Stored records:
● ● ●

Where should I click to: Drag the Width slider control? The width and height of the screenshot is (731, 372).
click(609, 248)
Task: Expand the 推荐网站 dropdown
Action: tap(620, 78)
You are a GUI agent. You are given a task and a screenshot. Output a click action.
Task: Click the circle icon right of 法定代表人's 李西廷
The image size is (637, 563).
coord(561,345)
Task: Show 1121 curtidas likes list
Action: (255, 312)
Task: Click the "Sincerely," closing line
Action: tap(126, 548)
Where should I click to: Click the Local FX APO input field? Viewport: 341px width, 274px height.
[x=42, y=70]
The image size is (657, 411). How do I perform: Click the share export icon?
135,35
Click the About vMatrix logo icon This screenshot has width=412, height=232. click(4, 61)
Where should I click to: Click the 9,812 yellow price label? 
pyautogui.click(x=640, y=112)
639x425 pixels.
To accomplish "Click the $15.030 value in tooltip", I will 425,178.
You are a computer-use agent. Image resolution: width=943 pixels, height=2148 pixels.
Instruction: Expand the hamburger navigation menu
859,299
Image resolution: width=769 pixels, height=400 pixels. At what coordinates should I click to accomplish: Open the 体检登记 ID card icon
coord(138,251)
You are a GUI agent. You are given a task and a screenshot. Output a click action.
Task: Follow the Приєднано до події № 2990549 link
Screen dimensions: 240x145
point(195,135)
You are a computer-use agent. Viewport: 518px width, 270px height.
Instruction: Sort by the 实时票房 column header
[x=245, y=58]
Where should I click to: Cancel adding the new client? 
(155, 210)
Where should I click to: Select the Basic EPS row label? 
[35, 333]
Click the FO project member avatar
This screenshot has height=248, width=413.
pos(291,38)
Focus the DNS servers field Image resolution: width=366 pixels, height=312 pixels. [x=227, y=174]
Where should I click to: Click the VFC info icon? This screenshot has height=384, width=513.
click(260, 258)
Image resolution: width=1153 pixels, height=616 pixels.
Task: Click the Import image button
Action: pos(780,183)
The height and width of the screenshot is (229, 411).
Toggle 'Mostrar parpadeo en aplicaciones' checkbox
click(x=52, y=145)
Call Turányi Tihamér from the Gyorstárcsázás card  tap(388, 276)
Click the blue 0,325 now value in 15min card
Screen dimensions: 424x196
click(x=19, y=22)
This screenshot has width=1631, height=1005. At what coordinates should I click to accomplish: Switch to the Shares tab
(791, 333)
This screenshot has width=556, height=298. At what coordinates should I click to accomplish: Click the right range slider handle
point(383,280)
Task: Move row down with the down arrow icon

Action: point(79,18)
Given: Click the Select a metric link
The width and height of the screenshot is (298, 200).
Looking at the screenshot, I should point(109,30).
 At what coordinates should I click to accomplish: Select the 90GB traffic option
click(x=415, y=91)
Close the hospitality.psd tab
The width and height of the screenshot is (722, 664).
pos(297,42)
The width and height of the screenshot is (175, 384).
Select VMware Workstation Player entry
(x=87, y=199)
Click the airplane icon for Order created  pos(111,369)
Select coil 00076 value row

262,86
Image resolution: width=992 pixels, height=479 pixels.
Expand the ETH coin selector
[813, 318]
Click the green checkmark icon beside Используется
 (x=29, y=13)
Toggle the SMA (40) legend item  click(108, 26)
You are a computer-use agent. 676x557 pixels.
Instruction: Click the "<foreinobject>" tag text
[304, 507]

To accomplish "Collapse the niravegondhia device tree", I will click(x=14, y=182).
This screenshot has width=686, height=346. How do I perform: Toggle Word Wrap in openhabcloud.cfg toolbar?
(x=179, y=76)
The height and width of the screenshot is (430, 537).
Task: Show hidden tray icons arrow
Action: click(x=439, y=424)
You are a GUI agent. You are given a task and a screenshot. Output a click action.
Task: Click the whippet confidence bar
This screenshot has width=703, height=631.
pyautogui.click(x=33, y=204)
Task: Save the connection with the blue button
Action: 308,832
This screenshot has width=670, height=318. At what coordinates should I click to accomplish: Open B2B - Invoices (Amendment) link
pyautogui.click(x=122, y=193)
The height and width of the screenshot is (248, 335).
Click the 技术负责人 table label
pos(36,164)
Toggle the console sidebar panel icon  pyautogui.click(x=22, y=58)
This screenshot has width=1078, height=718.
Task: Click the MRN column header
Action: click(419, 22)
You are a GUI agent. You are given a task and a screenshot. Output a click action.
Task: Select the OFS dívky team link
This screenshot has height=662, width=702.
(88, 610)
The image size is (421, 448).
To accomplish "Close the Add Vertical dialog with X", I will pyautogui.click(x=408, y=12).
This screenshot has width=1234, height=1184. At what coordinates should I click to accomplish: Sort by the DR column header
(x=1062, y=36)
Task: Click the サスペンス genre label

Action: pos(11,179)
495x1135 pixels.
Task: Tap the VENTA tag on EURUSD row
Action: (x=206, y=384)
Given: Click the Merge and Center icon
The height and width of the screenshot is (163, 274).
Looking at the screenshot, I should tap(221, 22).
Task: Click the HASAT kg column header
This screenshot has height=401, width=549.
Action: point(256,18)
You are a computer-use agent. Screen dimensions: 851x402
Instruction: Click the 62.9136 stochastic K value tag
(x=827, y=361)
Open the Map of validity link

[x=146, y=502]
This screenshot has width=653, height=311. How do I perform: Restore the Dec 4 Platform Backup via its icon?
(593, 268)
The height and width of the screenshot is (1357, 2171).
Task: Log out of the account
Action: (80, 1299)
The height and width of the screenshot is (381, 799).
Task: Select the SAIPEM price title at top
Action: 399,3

● ● ●

**TO DO**: Search the data above for the word "will". Copy each line it is in.

**ANSWER TO THIS PROBLEM**:
To accomplish "Click the $15.030 value in tooltip", I will 425,178.
To accomplish "Collapse the niravegondhia device tree", I will click(x=14, y=182).
To accomplish "Close the Add Vertical dialog with X", I will pyautogui.click(x=408, y=12).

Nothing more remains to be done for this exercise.